When the IRS issued its long-awaited Revenue Ruling 2009-13 in May of 2009, it clarified a number of questions regarding the taxation of life settlements to non-investor sellers. But the ruling’s lack of clarity and novel approach also raised almost as many new questions as it answered.

As a result, Senate Bill S. 2048 was introduced by Sen. Robert Casey (D-Penn.) to clarify many of those issues. However, in the chaos to get a tax bill passed to avoid the fiscal cliff, Sen. Casey’s bill fell by the wayside. While it is expected the bill will be reintroduced this year, for now, Revenue Ruling 2009-13 is still in control.

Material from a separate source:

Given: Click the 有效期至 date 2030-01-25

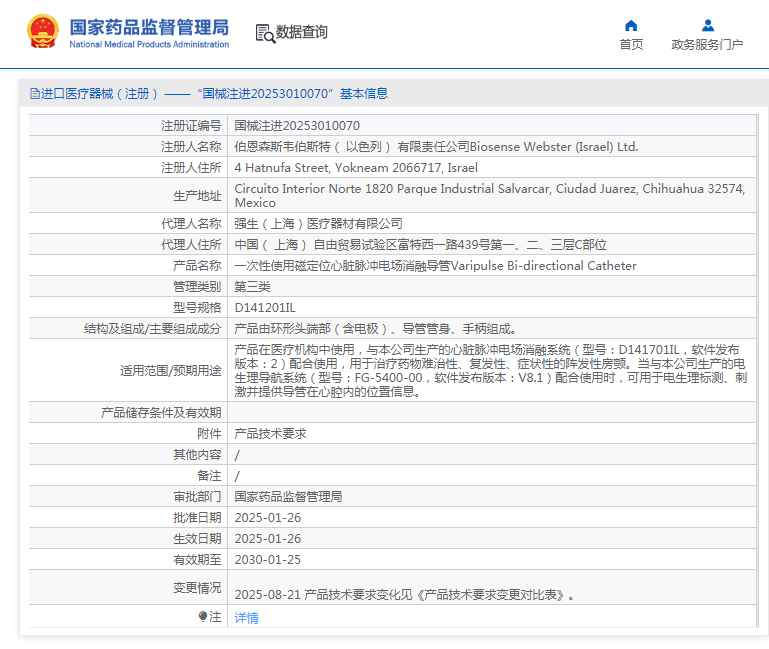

The basis for a surrendered policy is the cumulative premiums, less any withdrawals, surrenders or dividends taken in cash. The IRS ruled, however, that the basis for a policy sold by a non-investor is cumulative premiums minus cumulative cost of insurance (COI) charges. This distinction is just plain bad tax law for a variety of reasons:

  • There has never been any need or requirement for insurers to keep track of these charges. As a result, the cumulative COI charges are frequently not available. What’s a seller to do?
  • What are the COI charges for a whole life policy? What about a policy that has been 1035 exchanged?
  • Subtracting the COI charges from the cumulative premiums could produce a negative number. Is it possible for a policy to have a negative basis?
  • Why should a senior who sells a policy be in a potentially worse tax position than one who surrenders a policy? What purpose does such tax policy serve? Although, generally, the additional proceeds of a life settlement should offset the additional taxes, there are situations where it will not. In those situations, the rulings have created a lose-lose situation. The sellers lose by getting less for their policies, and the government loses tax revenue because the policy is surrendered rather than sold for a higher amount, which would often generate some additional tax revenue.
  • Another hidden danger is that this ruling does not distinguish between life settlements and non-life settlement transfers or sales. So, a business that sells a policy or gives one as a bonus to a key employee at retirement or business partners and shareholders who transfer policies to each other could be forced to recognize significant additional taxable income.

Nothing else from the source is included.